TO-DO LIST »
1) According to the primer cratering text, what did the manufacturer do to the rifle's chamber to solve the problem?
2) Continue the text on primer cratering from where it stops, writing the next part.

ARTICLE start

It is pretty difficult to find primers harder than CCI 400s or CCI BR-4s.
I can tell you from experience that Federal and Remington primers are not as hard. If you are cratering CCI 400s, you will really pit the Federal 205s and 205Ms or the Remington 6 1/2s and 7 1/2s.

Based on my experience, I would suggest that you probably do not have a primer pocket problem or a firing pin problem.
Precision barrels often are made with tight chambers.

I had a similar problem, but not as bad as you seem to be having, with a new Savage bolt action Long Range Precision rifle.
It shot incredibly accurately but it cratered primers - so much so that I couldn't get the brass into a press.
The cratered ridges on the primer wouldn't allow the base of the brass to slide into the shell holder so I had a devil of a time getting the brass deprimed.
I carefully documented the results with lots of close up photos of results at different loads from light to hot.
I contacted Savage and provided the data I gathered and they told me to send the rifle back.
It turned out that the chamber was too tight, which increased the chamber pressure and forced the primer to slide back in the primer pocket into the firing pin causing the cratering.
That movement of the primer also wore out primer pockets in 4 reloads or less.
Savage bored the chamber out a few thousandths and the problem went away.
The rifle, with an unmodified bolt and firing pin, now fires loads close to Pmax without primer cratering although there is no need to load that hot because the rifle shoots very accurately with loads that are in the middle of the load table.
Also I have just finished loading 100 brass on their 21st reload on the same brass without noticeable loosening of the primer pockets.

ARTICLE end
RECORD EXTRACTS start

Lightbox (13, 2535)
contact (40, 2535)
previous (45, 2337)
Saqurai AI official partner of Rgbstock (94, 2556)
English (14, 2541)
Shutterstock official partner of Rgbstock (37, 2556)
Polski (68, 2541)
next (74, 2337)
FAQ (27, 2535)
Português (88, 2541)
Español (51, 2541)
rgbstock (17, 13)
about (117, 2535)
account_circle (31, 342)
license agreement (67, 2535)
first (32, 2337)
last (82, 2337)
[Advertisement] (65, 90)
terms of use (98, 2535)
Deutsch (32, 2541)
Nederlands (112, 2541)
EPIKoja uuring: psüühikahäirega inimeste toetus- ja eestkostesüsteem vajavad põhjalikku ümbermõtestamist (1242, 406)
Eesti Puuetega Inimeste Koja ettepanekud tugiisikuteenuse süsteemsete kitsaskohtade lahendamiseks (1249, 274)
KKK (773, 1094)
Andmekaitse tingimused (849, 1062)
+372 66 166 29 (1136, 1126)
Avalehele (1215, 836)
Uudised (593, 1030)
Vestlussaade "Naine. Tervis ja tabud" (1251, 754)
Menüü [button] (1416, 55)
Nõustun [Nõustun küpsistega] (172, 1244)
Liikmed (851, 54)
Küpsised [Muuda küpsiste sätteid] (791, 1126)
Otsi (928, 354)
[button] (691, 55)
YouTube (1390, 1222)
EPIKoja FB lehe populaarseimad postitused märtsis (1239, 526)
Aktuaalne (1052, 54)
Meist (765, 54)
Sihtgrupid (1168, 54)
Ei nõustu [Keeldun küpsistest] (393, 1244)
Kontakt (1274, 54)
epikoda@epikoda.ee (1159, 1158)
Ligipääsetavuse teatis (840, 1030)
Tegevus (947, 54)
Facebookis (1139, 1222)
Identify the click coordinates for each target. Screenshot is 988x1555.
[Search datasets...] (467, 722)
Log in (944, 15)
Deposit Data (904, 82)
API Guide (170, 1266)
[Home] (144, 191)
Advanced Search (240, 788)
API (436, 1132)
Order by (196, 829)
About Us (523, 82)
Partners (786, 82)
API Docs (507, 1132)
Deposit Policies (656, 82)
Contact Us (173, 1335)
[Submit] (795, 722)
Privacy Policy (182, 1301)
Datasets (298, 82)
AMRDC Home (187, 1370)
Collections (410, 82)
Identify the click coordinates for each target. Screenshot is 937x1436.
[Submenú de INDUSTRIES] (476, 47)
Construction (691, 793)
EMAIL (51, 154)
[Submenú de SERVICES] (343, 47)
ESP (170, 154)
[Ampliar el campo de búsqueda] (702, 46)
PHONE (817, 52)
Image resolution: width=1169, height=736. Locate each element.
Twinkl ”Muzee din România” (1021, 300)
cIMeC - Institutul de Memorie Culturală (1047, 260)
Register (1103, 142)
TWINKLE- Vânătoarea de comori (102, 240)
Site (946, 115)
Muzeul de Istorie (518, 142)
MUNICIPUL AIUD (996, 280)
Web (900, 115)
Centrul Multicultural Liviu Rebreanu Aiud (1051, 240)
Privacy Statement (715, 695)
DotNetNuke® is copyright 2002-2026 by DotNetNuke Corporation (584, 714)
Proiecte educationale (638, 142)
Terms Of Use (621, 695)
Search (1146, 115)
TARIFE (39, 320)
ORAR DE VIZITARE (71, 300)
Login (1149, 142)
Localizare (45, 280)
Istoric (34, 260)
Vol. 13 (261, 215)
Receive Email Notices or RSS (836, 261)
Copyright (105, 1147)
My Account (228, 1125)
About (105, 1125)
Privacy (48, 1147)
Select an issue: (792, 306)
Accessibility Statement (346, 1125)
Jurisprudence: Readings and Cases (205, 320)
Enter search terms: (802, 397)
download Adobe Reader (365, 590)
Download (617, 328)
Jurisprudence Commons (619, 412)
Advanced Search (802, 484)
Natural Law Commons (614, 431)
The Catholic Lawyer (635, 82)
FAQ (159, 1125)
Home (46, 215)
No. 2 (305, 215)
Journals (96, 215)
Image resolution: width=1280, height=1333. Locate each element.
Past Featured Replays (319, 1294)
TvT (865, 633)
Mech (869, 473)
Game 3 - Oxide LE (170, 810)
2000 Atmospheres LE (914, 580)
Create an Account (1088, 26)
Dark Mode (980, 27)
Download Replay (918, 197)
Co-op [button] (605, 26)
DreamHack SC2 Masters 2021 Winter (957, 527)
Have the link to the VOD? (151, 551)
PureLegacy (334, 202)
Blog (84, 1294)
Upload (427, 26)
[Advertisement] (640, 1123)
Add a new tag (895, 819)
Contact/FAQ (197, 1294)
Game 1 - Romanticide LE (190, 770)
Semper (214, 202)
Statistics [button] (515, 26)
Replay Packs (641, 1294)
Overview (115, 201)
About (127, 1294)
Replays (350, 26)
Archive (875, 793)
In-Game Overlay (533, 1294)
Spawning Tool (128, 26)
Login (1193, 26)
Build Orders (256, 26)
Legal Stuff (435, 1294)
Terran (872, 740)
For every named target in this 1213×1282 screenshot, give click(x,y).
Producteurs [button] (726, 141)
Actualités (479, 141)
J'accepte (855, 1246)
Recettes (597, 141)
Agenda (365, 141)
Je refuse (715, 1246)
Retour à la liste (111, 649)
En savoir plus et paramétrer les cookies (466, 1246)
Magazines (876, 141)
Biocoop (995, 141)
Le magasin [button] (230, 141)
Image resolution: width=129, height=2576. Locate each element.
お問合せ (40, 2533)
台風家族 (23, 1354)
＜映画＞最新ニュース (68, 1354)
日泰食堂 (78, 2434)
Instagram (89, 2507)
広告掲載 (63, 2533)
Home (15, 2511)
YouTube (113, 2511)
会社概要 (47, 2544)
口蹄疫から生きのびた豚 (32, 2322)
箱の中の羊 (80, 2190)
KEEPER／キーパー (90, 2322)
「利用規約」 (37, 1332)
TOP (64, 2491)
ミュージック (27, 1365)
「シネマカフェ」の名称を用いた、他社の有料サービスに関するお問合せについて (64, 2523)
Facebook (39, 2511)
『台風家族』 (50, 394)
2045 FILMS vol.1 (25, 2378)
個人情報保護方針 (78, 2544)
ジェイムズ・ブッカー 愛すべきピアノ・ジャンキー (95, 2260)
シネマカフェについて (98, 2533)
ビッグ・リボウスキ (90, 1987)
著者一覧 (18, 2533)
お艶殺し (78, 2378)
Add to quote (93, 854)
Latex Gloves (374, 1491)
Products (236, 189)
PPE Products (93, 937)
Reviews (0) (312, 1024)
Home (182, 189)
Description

RECORD EXTRACTS end

RESPONSES PER TASK »
1) Savage bored the chamber out a few thousandths, and the problem went away.

2)
By the way, the CCI BR-4 primers and the CCI 400 primers, respectively, have produced the most accurate results in comparisons against other primers.
 
rgitzlaff,

I suggest that after you fix what sounds like a tight chamber, you try fast and slower powders to find what your particular rifle likes. The AR recoil mechanism may have some preference for powder burn rate.

But to help you with your search, I thought I should add that I have two 6.5mm Creedmoors and both seem to like slower powders.

The Savage 12 Long Range Precision rifle with a 26 inch barrel likes IMR4451 Enduron but shoots IMR4350 almost as well. It does OK with RL-17 and N150.
It doesn't shoot IMR 4064, Varget, N140, or H4895 nearly as accurately.

The other 6.5 with a 24 inch barrel likes RL-17, IMR4350 and IMR4451 in that order.
 
From an article I just read, BR4, 450 and 41 all have cup thickness of .025 which is .005 over the 400 and are meant for higher pressure. However this could tie into another issue I'm having that I thought was unrelated. My extractor is leaving nice imprints in the case rims. I thought maybe the chamber was rough or had a burr. Now maybe I'm thinking it is just tight. Maybe the teamed used was worn or something. A loaded round chambers and extracts by hand easy enough. I don't know, but a different primer seems like the easy route to try right now, though I plan on sending back to vendor for not riding after break in anyway, so maybe have them inspect chamber at that time.
 
I'm confused , I thought the Creedmoor takes large rifle primers and not small rifle primers ?? I know there are some 308 Palma brass that takes small rifle primers . Is this the case with the 6.5mm Creedmoor as well ?
 
I'm confused , I thought the Creedmoor takes large rifle primers and not small rifle primers ?? I know there are some 308 Palma brass that takes small rifle primers . Is this the case with the 6.5mm Creedmoor as well ?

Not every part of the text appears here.